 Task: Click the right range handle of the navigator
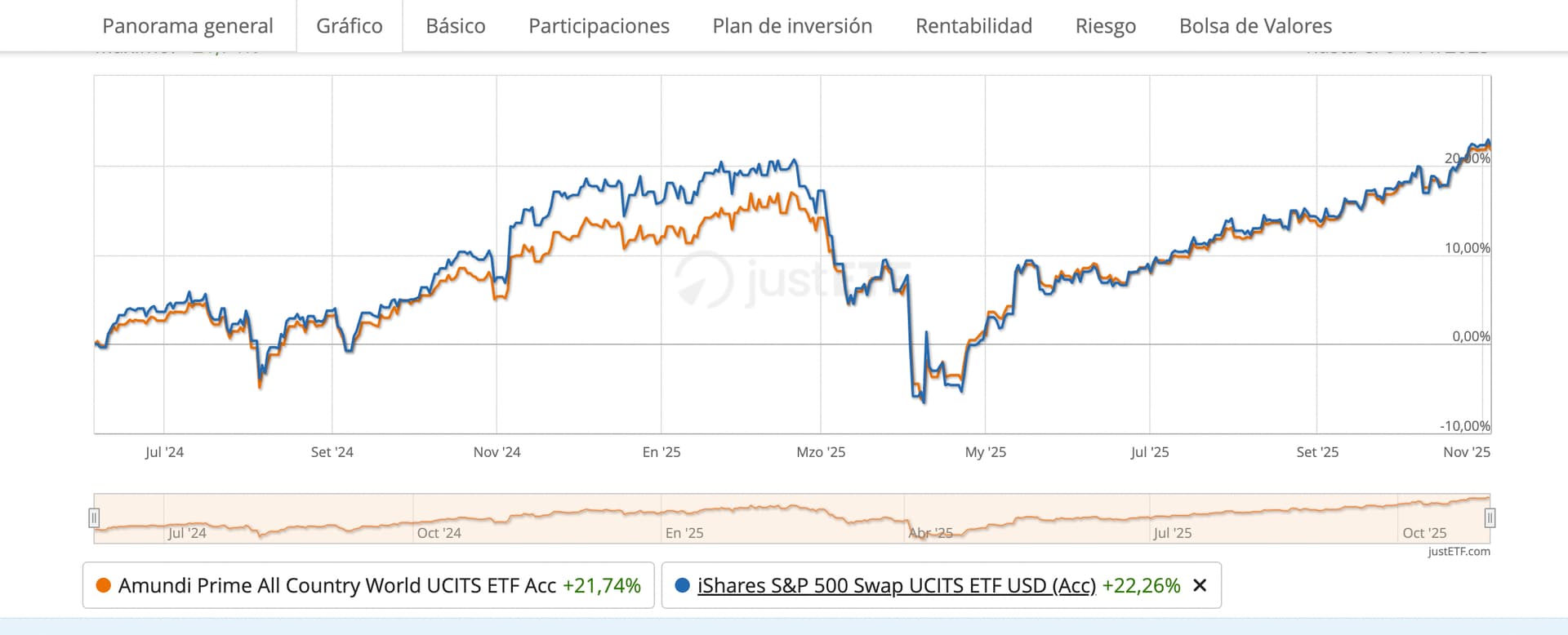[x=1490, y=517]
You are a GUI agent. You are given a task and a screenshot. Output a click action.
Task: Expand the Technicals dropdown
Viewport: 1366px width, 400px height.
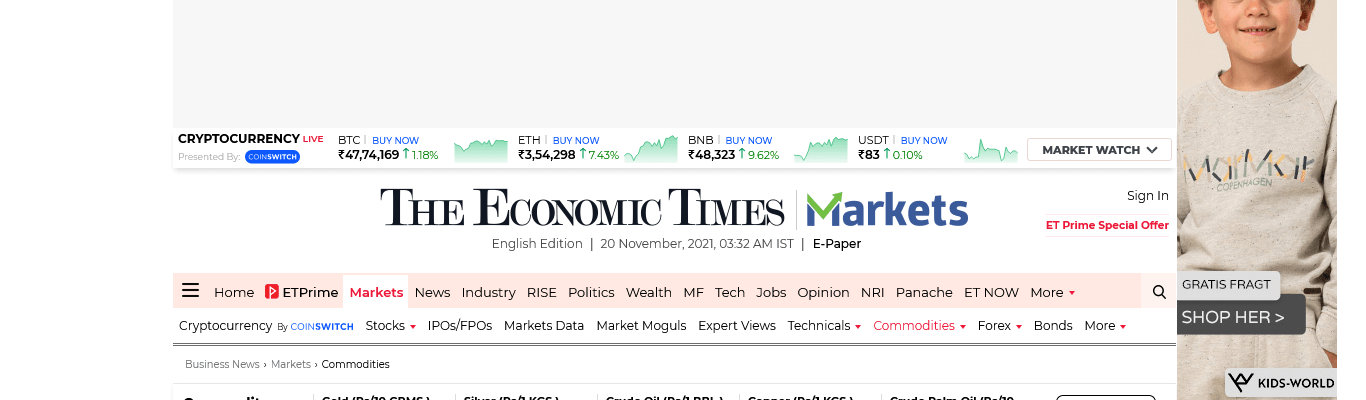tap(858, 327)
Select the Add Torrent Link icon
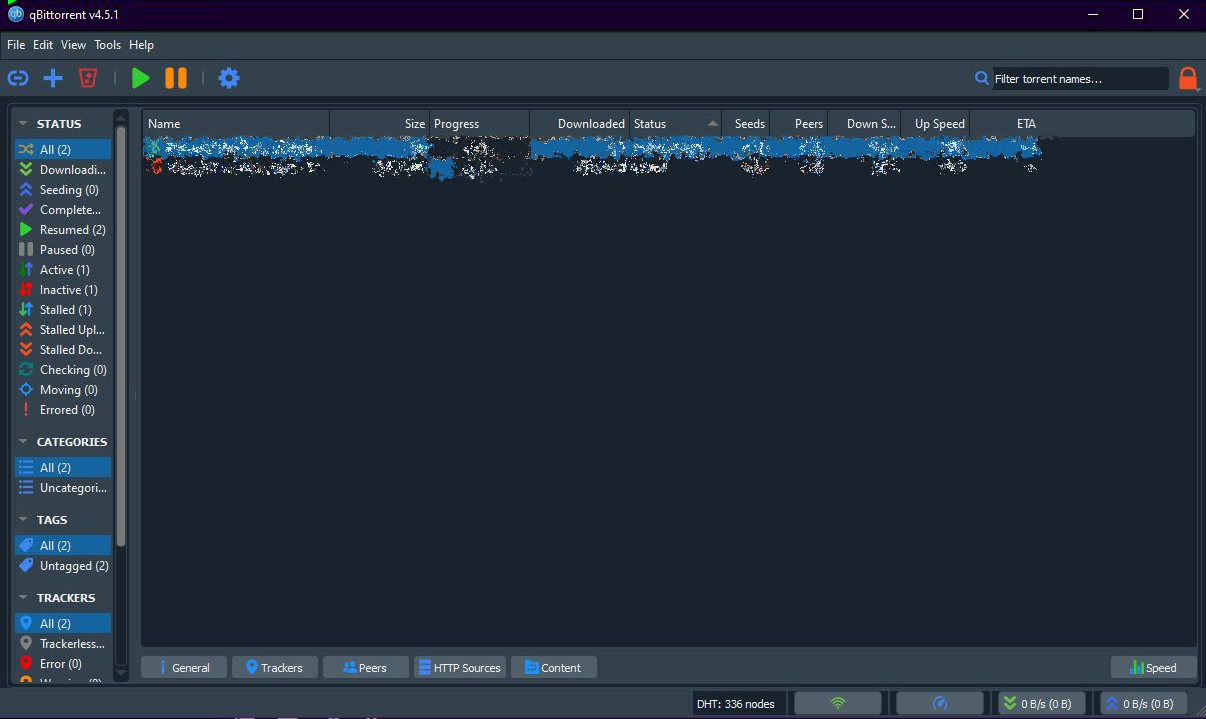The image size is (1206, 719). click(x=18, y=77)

◆ ◆ ◆ ◆ ◆ ◆ ◆

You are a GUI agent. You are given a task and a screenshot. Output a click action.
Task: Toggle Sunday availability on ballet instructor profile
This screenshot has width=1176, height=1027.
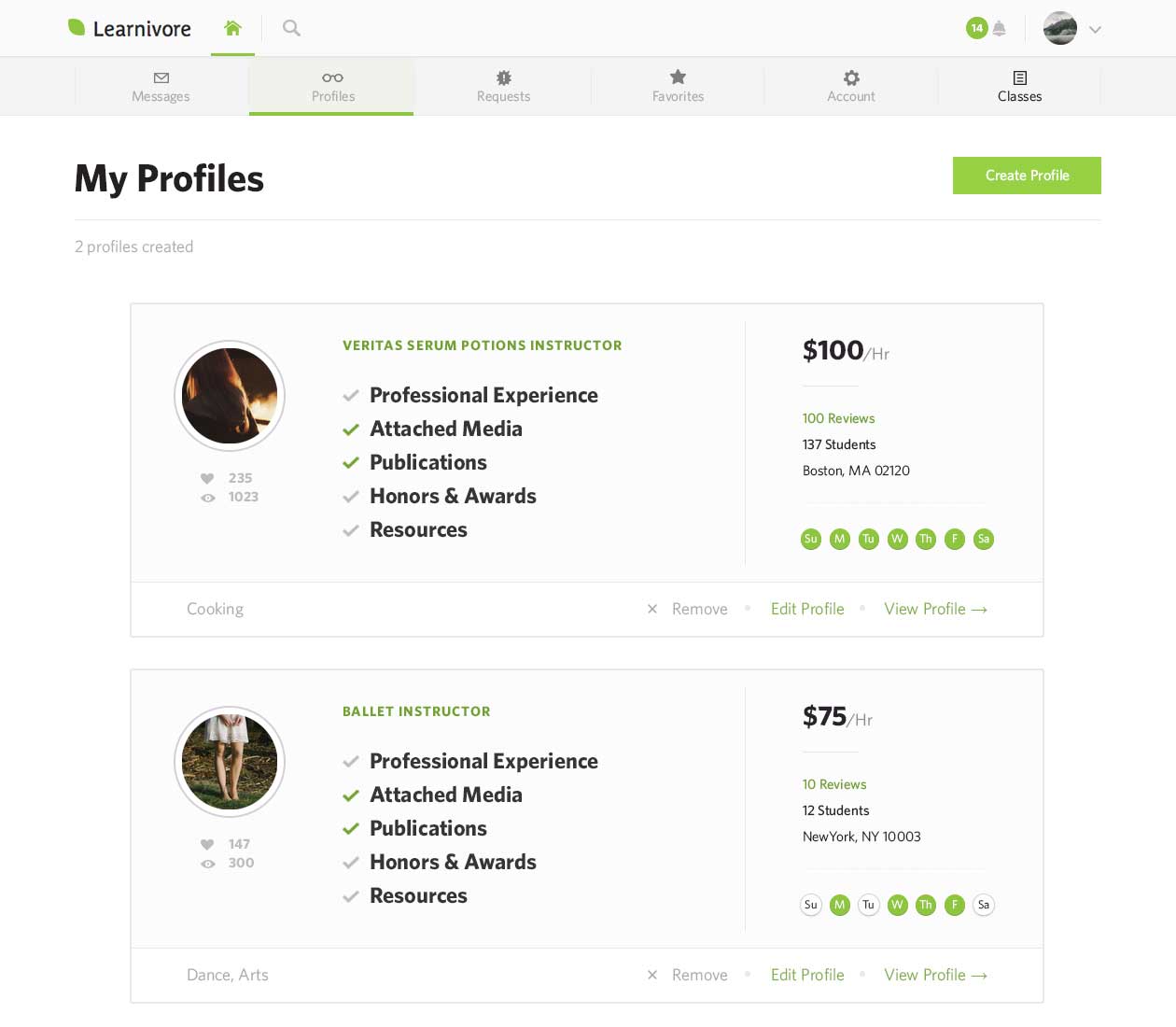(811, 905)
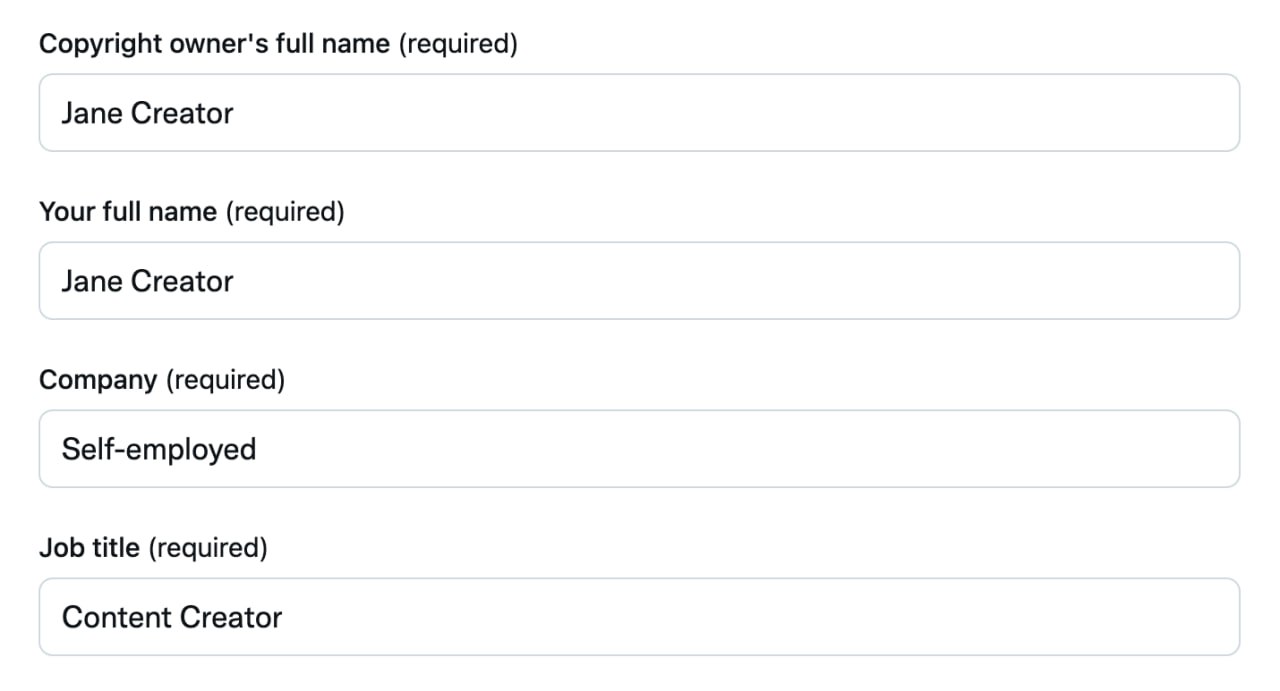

◆ ◆ ◆ ◆ ◆ ◆ ◆

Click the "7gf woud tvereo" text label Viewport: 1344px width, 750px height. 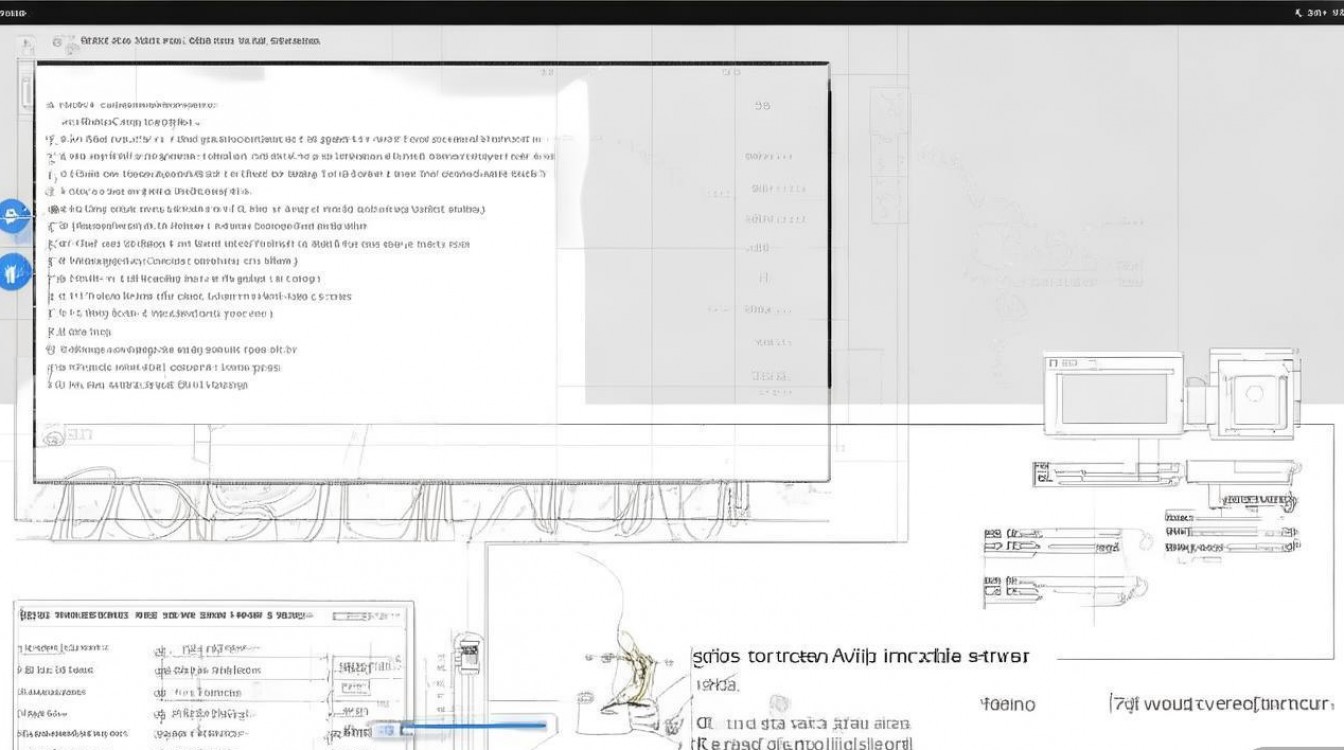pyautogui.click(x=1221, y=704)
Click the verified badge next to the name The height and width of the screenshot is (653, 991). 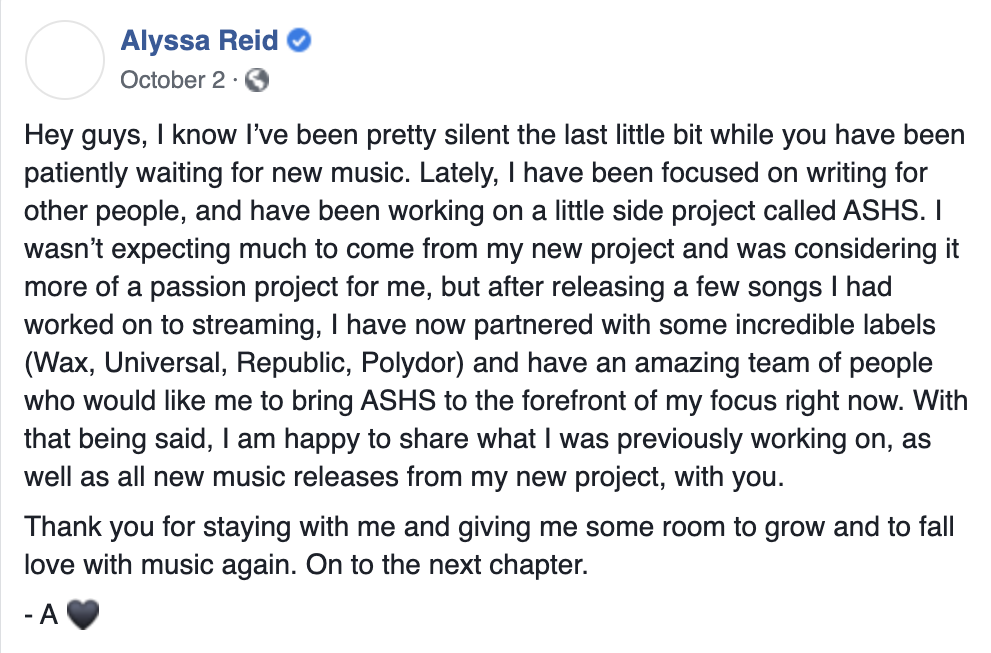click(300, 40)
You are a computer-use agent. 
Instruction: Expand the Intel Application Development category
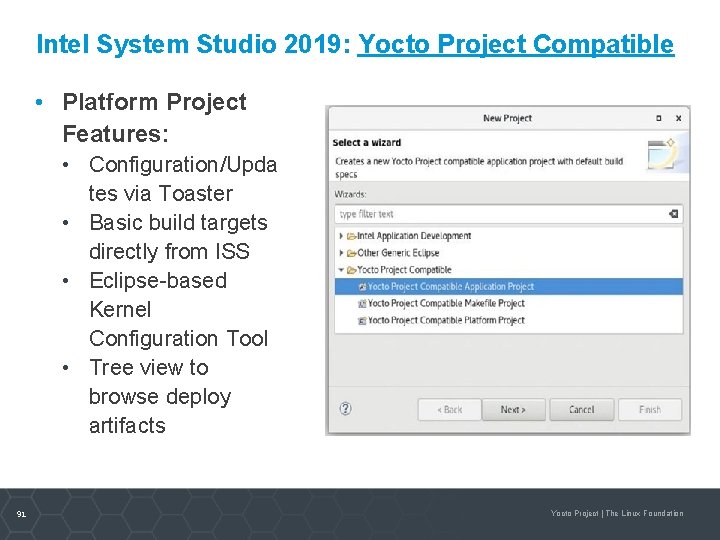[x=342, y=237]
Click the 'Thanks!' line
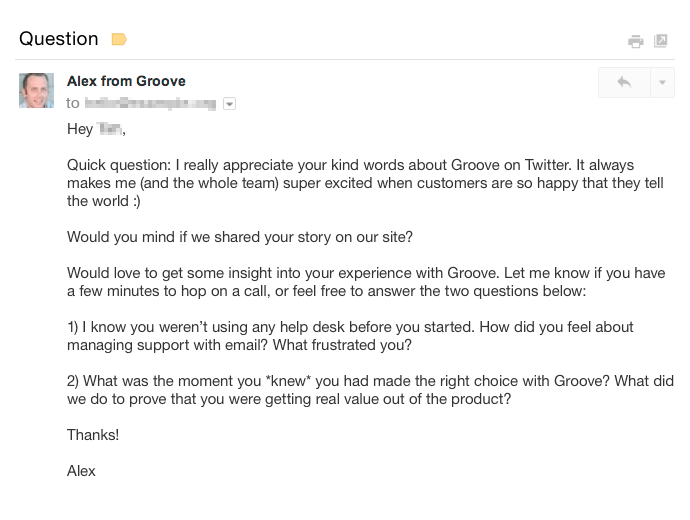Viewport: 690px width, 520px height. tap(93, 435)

◆ ◆ ◆ ◆ ◆ ◆ ◆

Given problem
Please gather every line from the listing above that contains the string "Expand". Case counts when matching.

Output of the task
Task: Expand the Technicals dropdown
Instruction: Expand the Intel Application Development category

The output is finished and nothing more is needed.